SELECTED EXTRACT:
--*--

Today is the United Nations International Day of Older Persons. As the number of older people grows in developed countries they are becoming a much bigger force.

Yet as we see in the UK the government pays mere lip service to them – trying to present the general public with the idea that they are all well off and preferring to focus on the young.

Indeed the present Tory government thinks it can get away with targeting them – along with the poor- for the mainstay of their new post pandemic austerity polices.

In the last few years they have taken away free TV licences for the over 75s, abolished the ” triple lock ” for pension rises for one of the lowest state pensions in developed countries, continually raise the pension age and targeted women born in the 1950s and 1960s -taking away around £50,000 in pension payments by raising their pension age.

Many people aged 60 cannot now get free bus passes until they are 66 and ministers now have their plans to make them pay full prescription charges from the ages of 60 to 66 – knowing that far more of them are unhealthy and suffer chronic ailments than younger people. And they are going to reintroduce national insurance contributions for those over 66 who supplement their pension by working.

Older people facing redundancy

There are also problems for older people being targeted for redundancies -indeed the organisation Rest Less, (website here) which monitors job prospects for the over 50s, suggests that there were half a million people over the age of 50 on furlough according to the latest figures. They are reporting growing numbers of economically inactive people in their 50s and 60s. How are they going to get a full pension?

So it is rather good news that JustFair – a campaigning organisation – is calling for a new international convention on the rights of older people. You can read about them and their proposal here. Sufficient to say it highlights a lot of issues affecting older women – and it has the backing of CEDAWinLaw which held a tribunal examining women’s rights and the case for putting that UN convention on eliminating all forms of discrimination against women into UK law.

--*--

GIVEN RECORDS:
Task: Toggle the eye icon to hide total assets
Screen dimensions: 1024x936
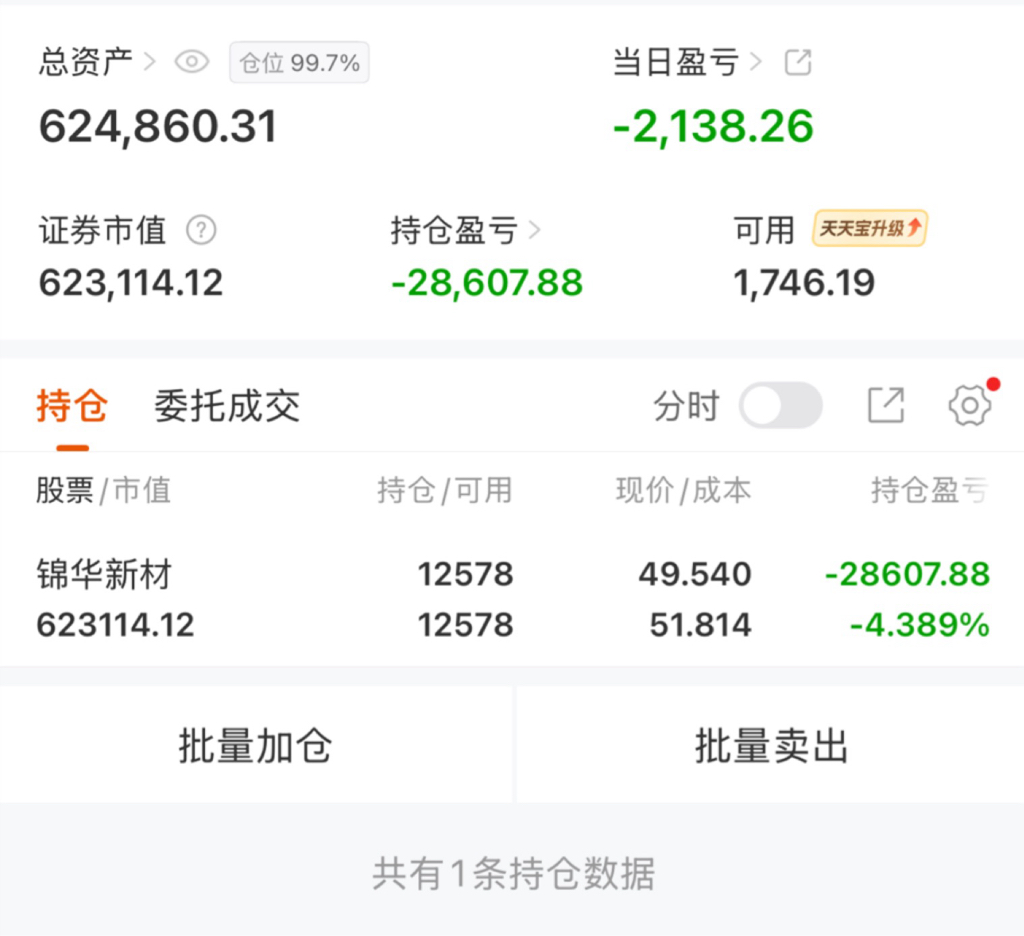Action: point(192,62)
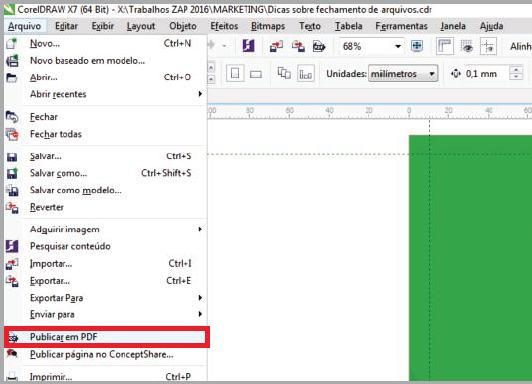The height and width of the screenshot is (384, 532).
Task: Click the Export icon in toolbar
Action: pyautogui.click(x=298, y=46)
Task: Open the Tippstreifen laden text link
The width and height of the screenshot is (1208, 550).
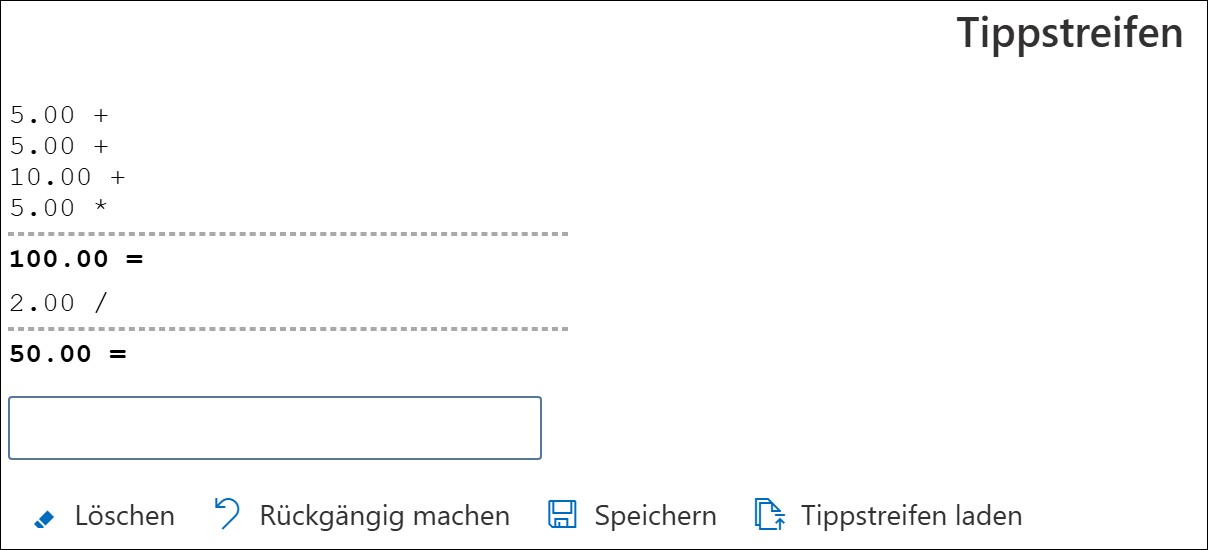Action: (911, 516)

--*--

TASK LIST:
- 1) Translate this sentence from the text on older people in the UK into Spanish: "Today is the United Nations International Day of Older Persons."
- 2) In the text on older people in the UK, which campaigning organization is calling for a new international convention on the rights of older people?

RESPONSES:
- 1) Hoy es el Día Internacional de las Personas de Edad de las Naciones Unidas.

- 2) JustFair